South Africa coach Peter de Villiers expects Wales to make changes at half-back ahead of the clash between the sides at the Millennium Stadium on Saturday.
The main talking point in the Principality has been over who will wear the number nine and 10 jerseys following a guileless display behind the scrum in the 25-16 defeat to Australia. Cardiff Blues scrum-half Richie Rees is pushing Mike Phillips hard for the starting role after proving lively in a try-scoring appearance as a replacement last Saturday, while James Hook could usurp Stephen Jones at fly-half.
De Villiers said: "We expect them to make changes at half-back to speed up the game, to present the ball and get it away quickly. I think they will opt for a quicker scrum-half and have the decision-making around Hook and Jones to bring an extra dynamic to their game and bring the players out wide into the game."
On Tuesday De Villiers named a side that saw only one change from the starting XV that defeated Ireland 23-21 at the Aviva Stadium last weekend, with Racing Metro star Francois Steyn drafted straight into the centre after joining the squad on Sunday.
Wales coach Warren Gatland will have to make at least one change when he names his side on Thursday, with flanker Sam Warburton ruled out for two to three weeks with a calf problem, while the New Zealander also hopes to have full-back Lee Byrne and captain Ryan Jones available.
"They may also bring in the big number eight (Andy Powell) who caused us so many problems here a couple of years ago," De Villiers added.

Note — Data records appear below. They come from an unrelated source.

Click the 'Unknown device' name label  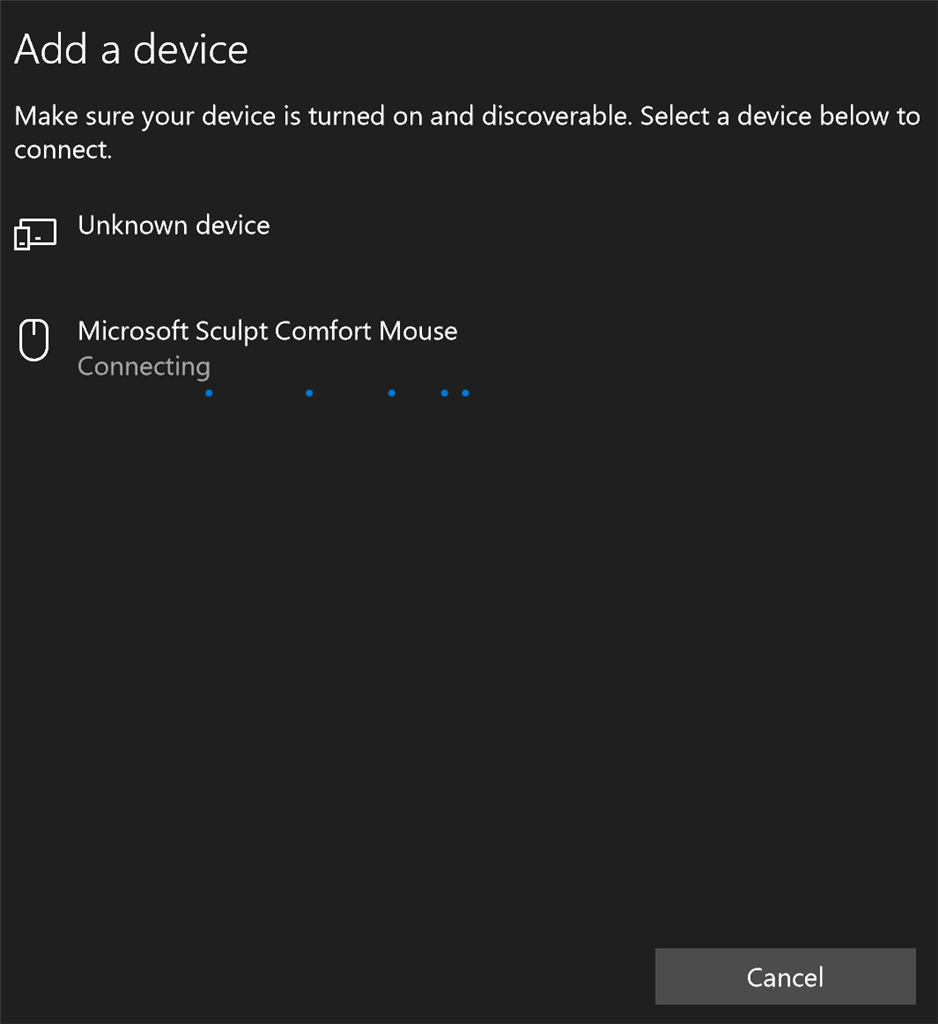click(x=174, y=225)
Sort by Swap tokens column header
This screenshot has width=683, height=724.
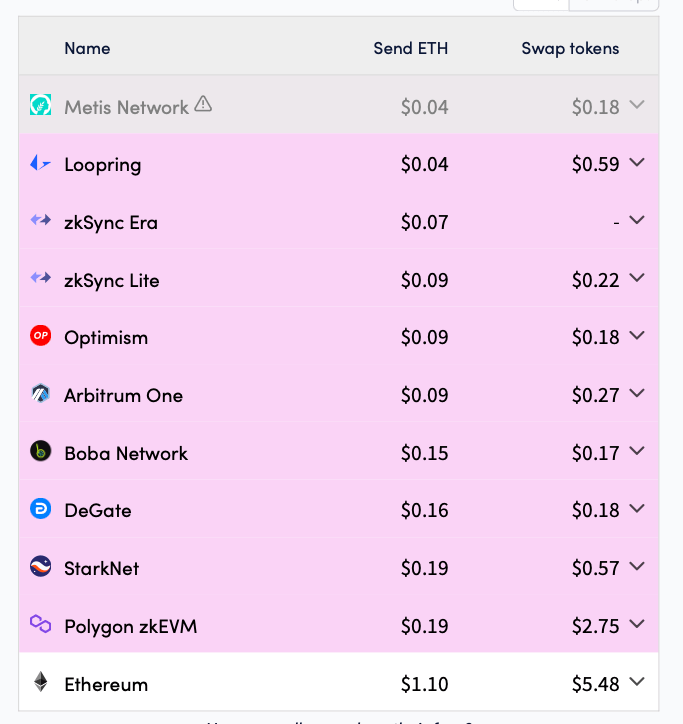(x=570, y=48)
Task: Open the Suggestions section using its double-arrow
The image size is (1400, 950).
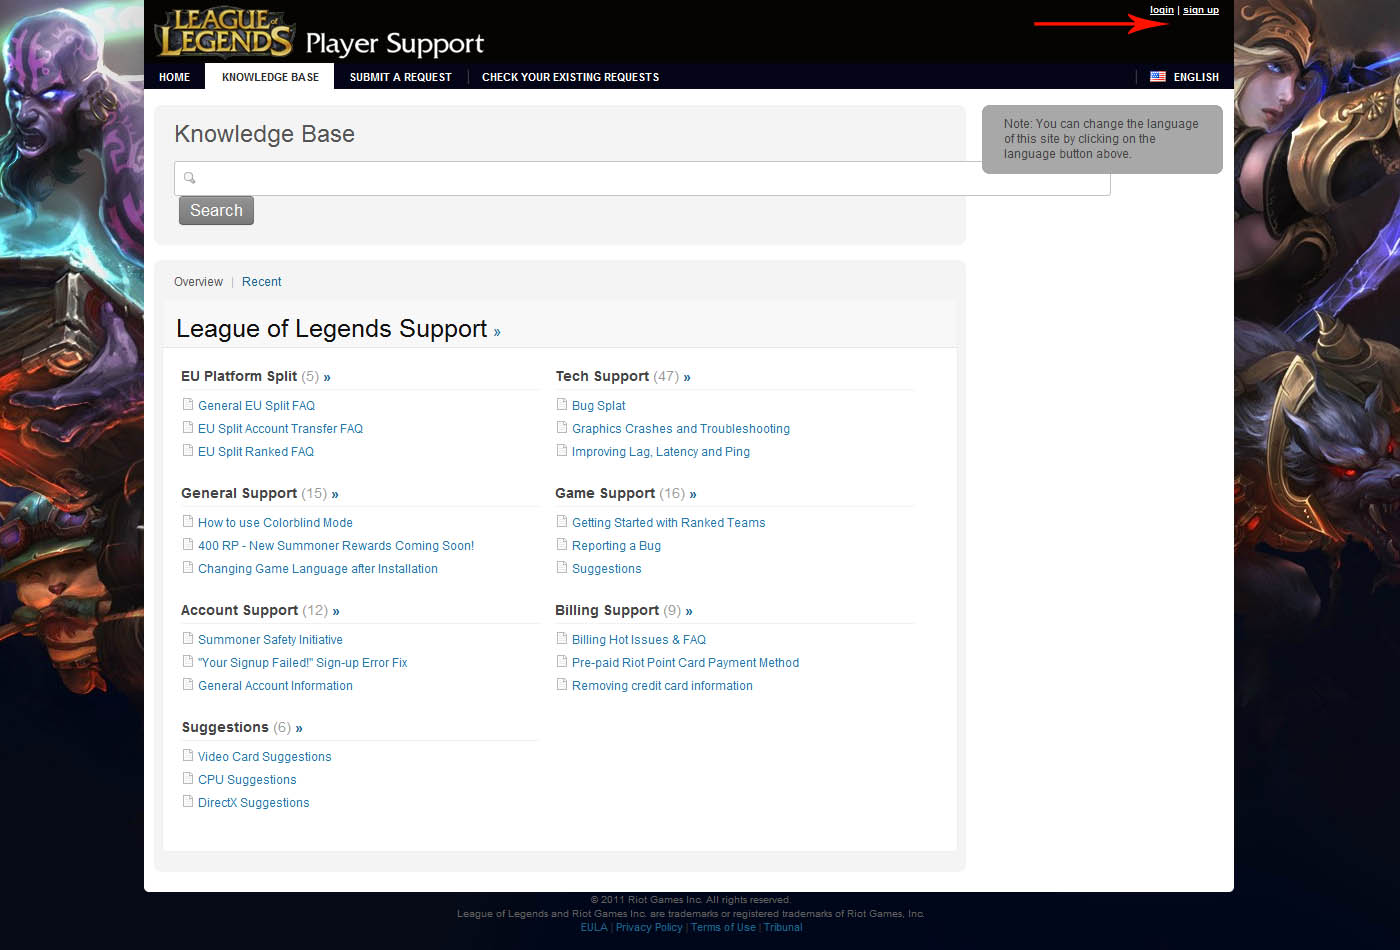Action: coord(300,727)
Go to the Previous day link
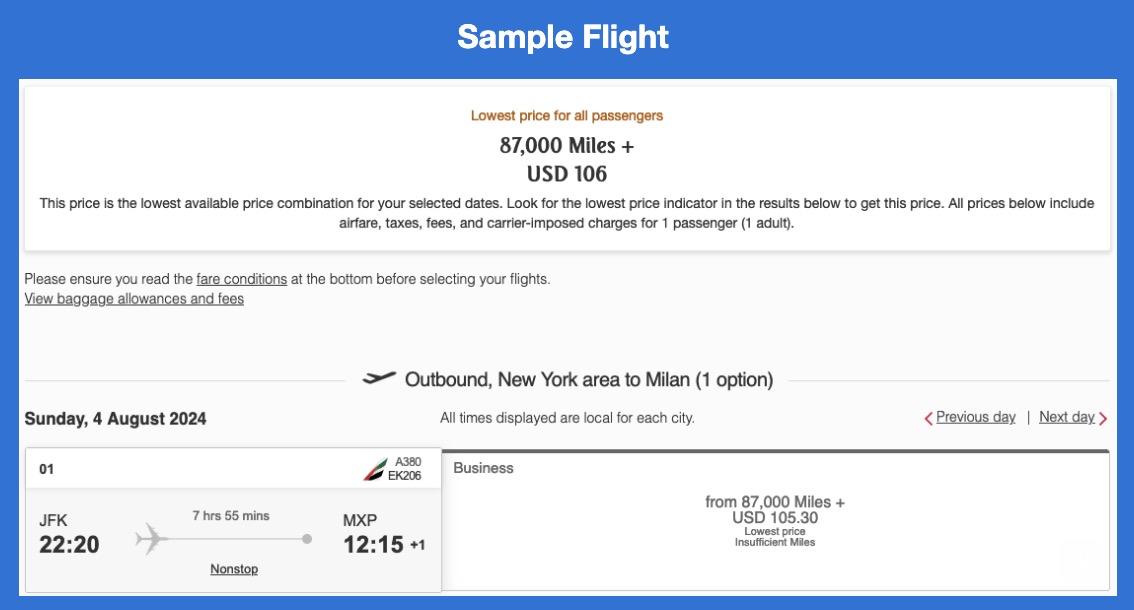The image size is (1134, 610). pyautogui.click(x=975, y=417)
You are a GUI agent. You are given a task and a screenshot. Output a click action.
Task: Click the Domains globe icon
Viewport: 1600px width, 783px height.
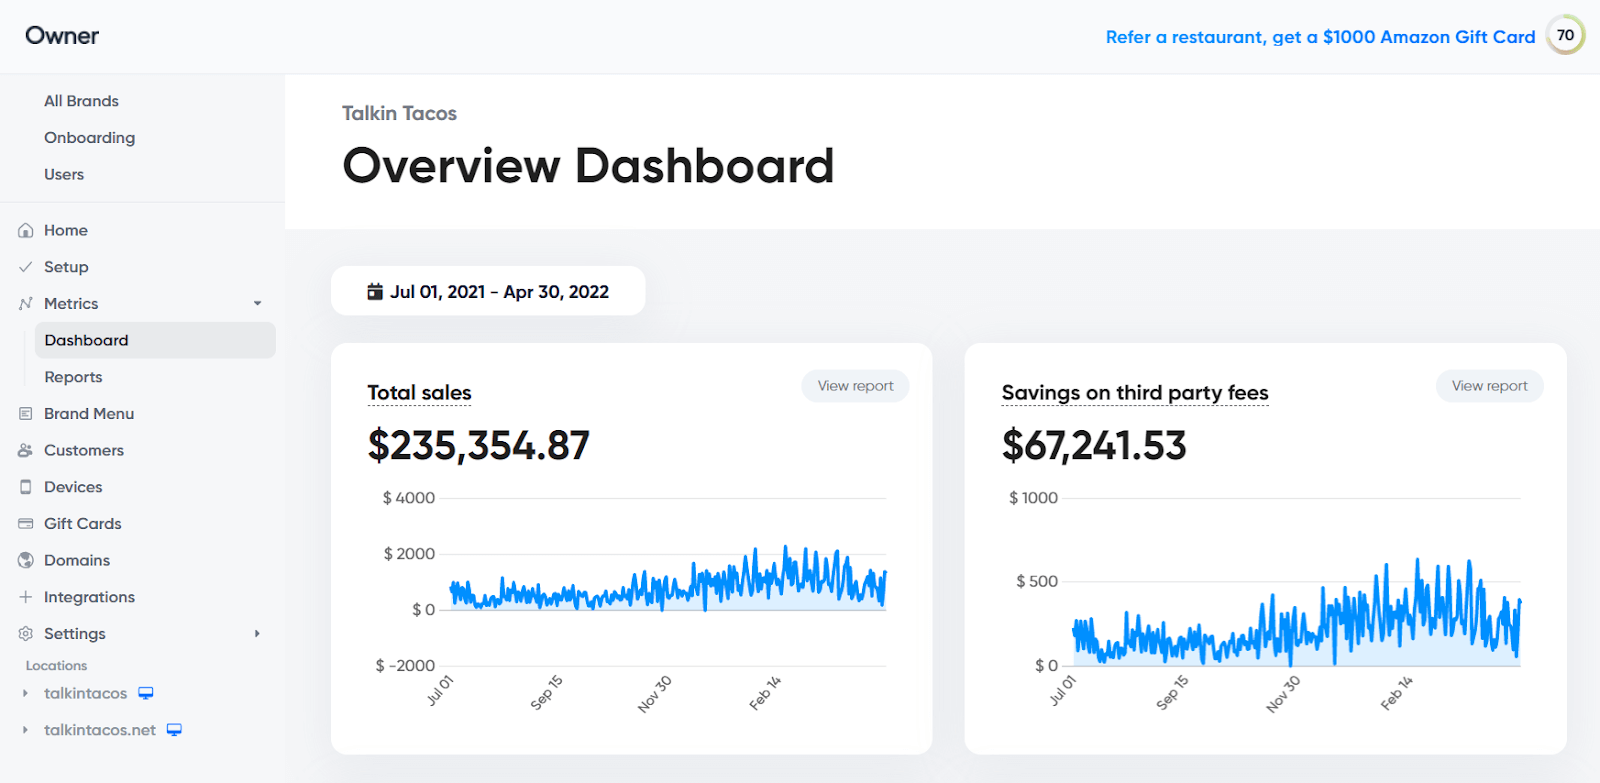26,561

Saturday's game is set to see another relatively low turnout at the Millennium Stadium. There were over 20,000 seats left empty for the defeat to the Wallabies and, with South Africa having played in the Welsh capital as recently as June, only around 40,000 tickets have been sold ahead of this weekend's clash.
There were also blocks of empty seats in Dublin last Saturday, and Scotland have only sold 51,000 tickets for Saturday's meeting with New Zealand at Murrayfield, but when asked for his opinion De Villiers responded that, given South Africa's relatively poor form in 2010, he will only be keeping an eye on on-field matters.
"If you had been in my shoes for the last three months, I am focusing on rugby and rugby only and if we can get away with a good performance and a win," he said.
"It would be nice to play in front of a good crowd but 50 people can make a lot of noise, and I hope that all the crowd in there will have green jerseys!"